As one of the most common malignancies in the world, hepatocellular carcinoma (HCC) has a very high morbidity and mortality. It is a major global health challenge that affects an estimated 500,000 people worldwide each year. The overall survival of HCC patients remains unsatisfactory because of a high incidence of recurrence and metastasis after hepatic resection. Understanding the mechanisms of HCC recurrence and metastasis should improve HCC treatment and outcomes. In our study, the alteration in expression of genes between normal HCC samples and HCC sample which were proved to have a metastasis result were screened using microarrays. The results revealed a GLS2 low expression that was 18-fold less than HCC samples without metastasis and 21-fold less compared with normal liver tissue. This result was further conformed by analyzing the expression GLS2 in 203 HCC tissue samples obtained with informed consent from patients who underwent hepatectomy in the First Affiliated Hospital of Harbin Medical University from 2009 to 2012, suggesting that, GLS2 low expression might play an important role in HCC metastasis. GLS2 gene is well conserved at the genomic level during evolution. A growing body of literature has emerged in the last decade on the involvement of energy metabolism in the pathogenesis of cancer. Importantly, some group reported that aberrant expression of some gene regulate metabolism might regulate Epithelial-mesenchymal transition (EMT), an important physiological process contributing to HCC metastasis. Based upon these evidence and our previous findings, we hypothesize that GLS2 can inhibit HCC metastasis by regulating EMT and the mechanism of this regulation may be through targeting ROS. In conclusion, in the present study we aimed to determine the involvement of GLS2 in HCC metastasis and our study will provide new insight into the mechanism of HCC metastasis.
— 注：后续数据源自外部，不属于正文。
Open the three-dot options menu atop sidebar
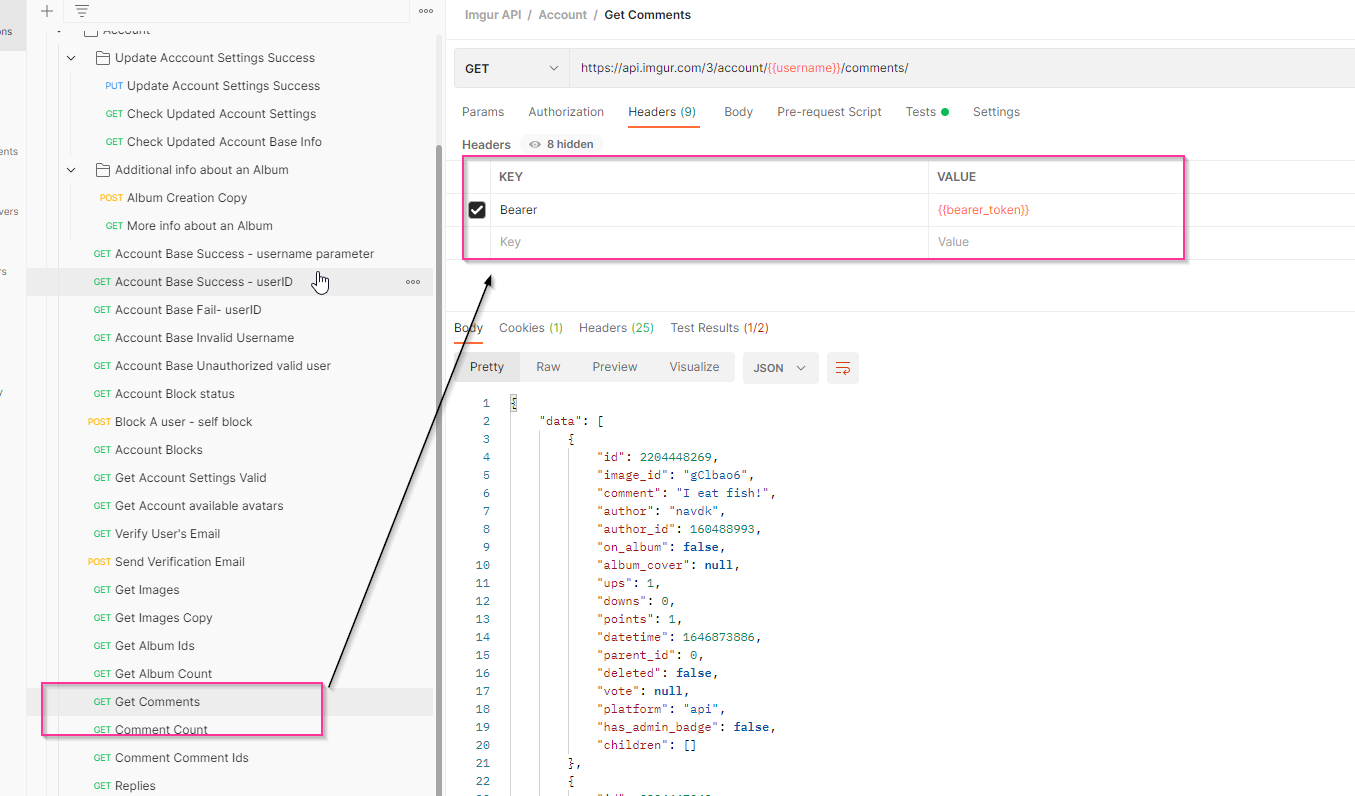 click(426, 11)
原发性肝细胞癌是全球最常见的恶性肿瘤之一, 占世界恶性肿瘤死亡率的第三位。肝癌的主要死因是转移与复发，因此阐明肝癌复发转移机理,是提高肝癌总体疗效的根本。因此，我们通过基因芯片筛选出与肝癌转移相关的基因GLS2，并应用Real time PCR在203例临床肝癌病例和不同转移潜能的肝癌细胞系中证实GLS2与肝癌的转移呈负相关性。并且，通过预实验在肝癌细胞系与裸鼠肝癌转移模型中初步证实GLS2基因的表达可以抑制肝癌细胞转移。但确切的分子生物学作用机制仍需进一步研究。因此，本项目在前期研究的基础上，进一步扩大临床标本量（300例），并通过结合慢病毒介导的RNA干扰技术沉默/过表达差异GLS2，在多种肝癌细胞系以及裸鼠肝癌转移模型中检验与论证GLS2基因对于肝癌转移的影响，并从肿瘤上皮细胞间质转化（EMT）及能量代谢入手，分析GLS2基因调控转移的作用机制。
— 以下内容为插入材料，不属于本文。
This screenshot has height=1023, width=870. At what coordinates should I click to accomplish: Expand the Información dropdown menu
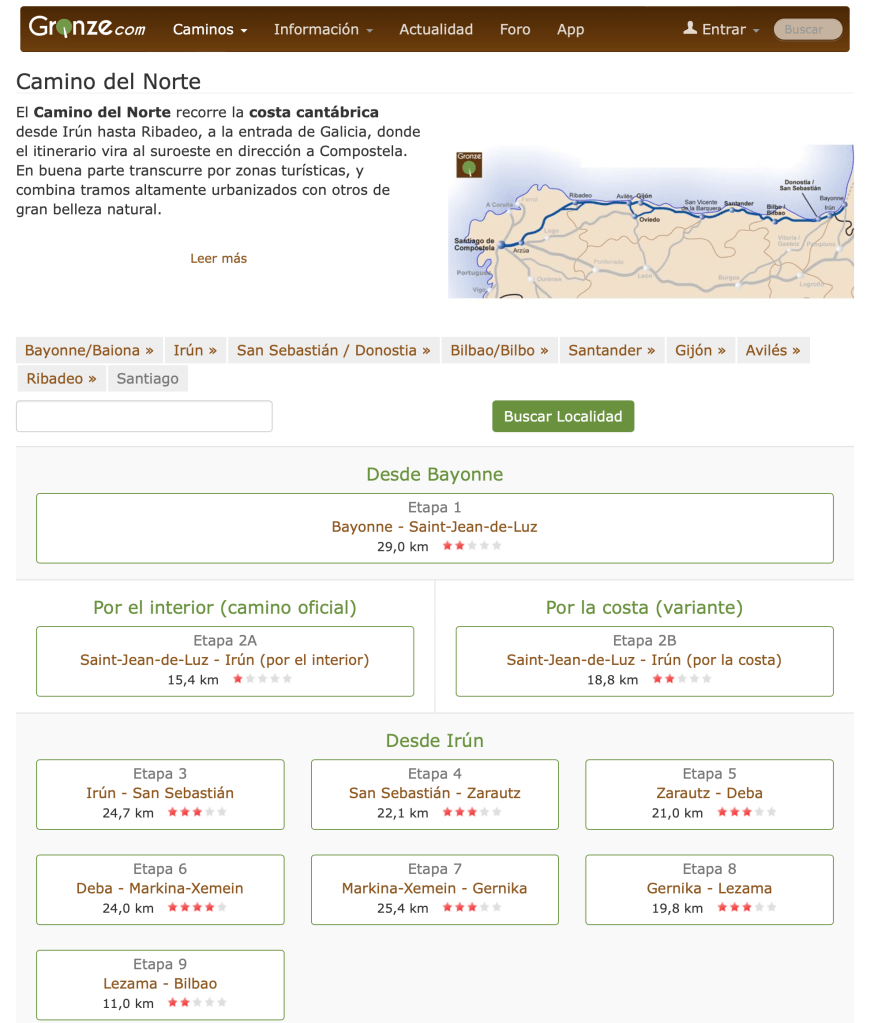pos(323,30)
肝癌导致死亡的原因主要是其高度转移的特性，研究表明肝癌根治性切除术后5年转移率高达60-70%，因此找到肝癌转移和侵袭的关键因素并发现其影响肝癌转移的分子机制，对于提升肝癌的治疗的效果具有重要意义。基于上述问题及研究现状，本研究小组利用最新型的基因芯片对正常肝脏组织、无转移的单纯肝癌组织、肝切除术后发生肝内转移的肝癌组织以及肝切除术后发生肺脏转移的肝癌组织进行筛选，通过生物信息学分析，发现谷氨酰胺酶-2（Glutaminase 2，GLS2）与肝癌转移（无论是同时性还是异时性）具有显著负相关性，并且，GLS2的表达水平与肝癌患者的预后显著相关。提示GLS2具有潜在抑制肝癌转移的作用，为了进一步探索GLS2抑制肝癌转移的潜在机制，我们开展了相应的体外及体内实验。本项目的研究结果表明：①在不同转移潜能的肝癌细胞系、肝癌细胞系构建的裸鼠原位肝癌模型中，GLS2可以明显的抑制肝癌的转移；②GLS2抑制肝癌转移的作用机制之一在于抑制肝癌的EMT；③GLS2对于EMT的抑制作用在于GLS2可以抑制肝癌的糖酵解及ROS。④证实肝癌的转移潜能与肝癌的能量代谢水平密切相关，为肝癌转移的治疗提供了新的思路。本研究的部分研究结果发表在知名杂志Cancer Letters，影响因子（5.992）。